**CONSIGNE**: Recopiez mot pour mot le passage de l'article sur Jonathan Charbonneau, de « Il est d’abord » à « à saveur autobiographique. ».

**TEXTE SUPPORT**:
■ ■ ■ ■ ■ ■ ■

Jonathan Charbonneau : Ma génération
Jonathan Charbonneau signe le texte et la mise en scène de la nouvelle création de sa compagnie, H20 Théâtre. Une fois j’ai voyagé à New York est un hymne à l’amitié, le portrait d’une génération désorientée. Conversation.
Il est d’abord acteur, mais il écrit sans cesse depuis le début de ses études en théâtre. Après Sous-sols, une pièce dans laquelle il dépeignait le quotidien sclérosé d’une bande de jeunes confinés à jouer à des jeux vidéo dans leur appartement, il s’est risqué au théâtre d’été et à la pièce historique. Mais son vrai dada, c’est le théâtre réaliste à l’américaine, avec ses dialogues précis et ses personnages en tensions, et ce, toujours à saveur autobiographique.
"Je suis passionné par le réalisme façon David Mamet. Son travail sur la langue réaliste et les rapports de force m’a toujours beaucoup plu. C’est très intime, très proche du réel, ça m’a beaucoup marqué. Je n’essaie pas de reproduire cela dans mon écriture, mais ça m’influence certainement."
La langue de Charbonneau est toutefois plus viscérale que les dialogues calculés de Mamet et des autres auteurs de sa lignée. Ses personnages, de jeunes adultes qui glandent tous les soirs dans un parc en cherchant du sens à leur existence, parlent un langage cru et direct qui reproduit très exactement le réel. "Dans leur langage, il y a une détresse cachée. De la peur, de la rage, de l’agressivité. C’est une langue qui atteint le spectateur directement. On ne peut pas la censurer, on ne peut pas la réfréner, on ne peut pas la baliser. C’est une langue qui doit sortir, qui s’exprime d’elle-même."
Il affectionne aussi ce qu’il appelle des "bulles d’imaginaire", sortes d’interruptions momentanées du réalisme "par l’apparition de scènes fantasmées, de flash-back ou de déplacements spatio-temporels, mais qui demeurent assez réalistes et ne vont pas non plus du côté de l’onirisme extrême". "Ce sont des interruptions imagées, théâtrales, qui nous font dévier du réalisme pour un court instant."

■ ■ ■ ■ ■ ■ ■

**Entrées du jeu de données**:
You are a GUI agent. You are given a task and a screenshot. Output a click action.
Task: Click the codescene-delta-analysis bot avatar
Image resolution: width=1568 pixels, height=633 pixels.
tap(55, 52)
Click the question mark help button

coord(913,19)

■ ■ ■ ■ ■ ■ ■

**RÉPONSE**:
Il est d’abord acteur, mais il écrit sans cesse depuis le début de ses études en théâtre. Après Sous-sols, une pièce dans laquelle il dépeignait le quotidien sclérosé d’une bande de jeunes confinés à jouer à des jeux vidéo dans leur appartement, il s’est risqué au théâtre d’été et à la pièce historique. Mais son vrai dada, c’est le théâtre réaliste à l’américaine, avec ses dialogues précis et ses personnages en tensions, et ce, toujours à saveur autobiographique.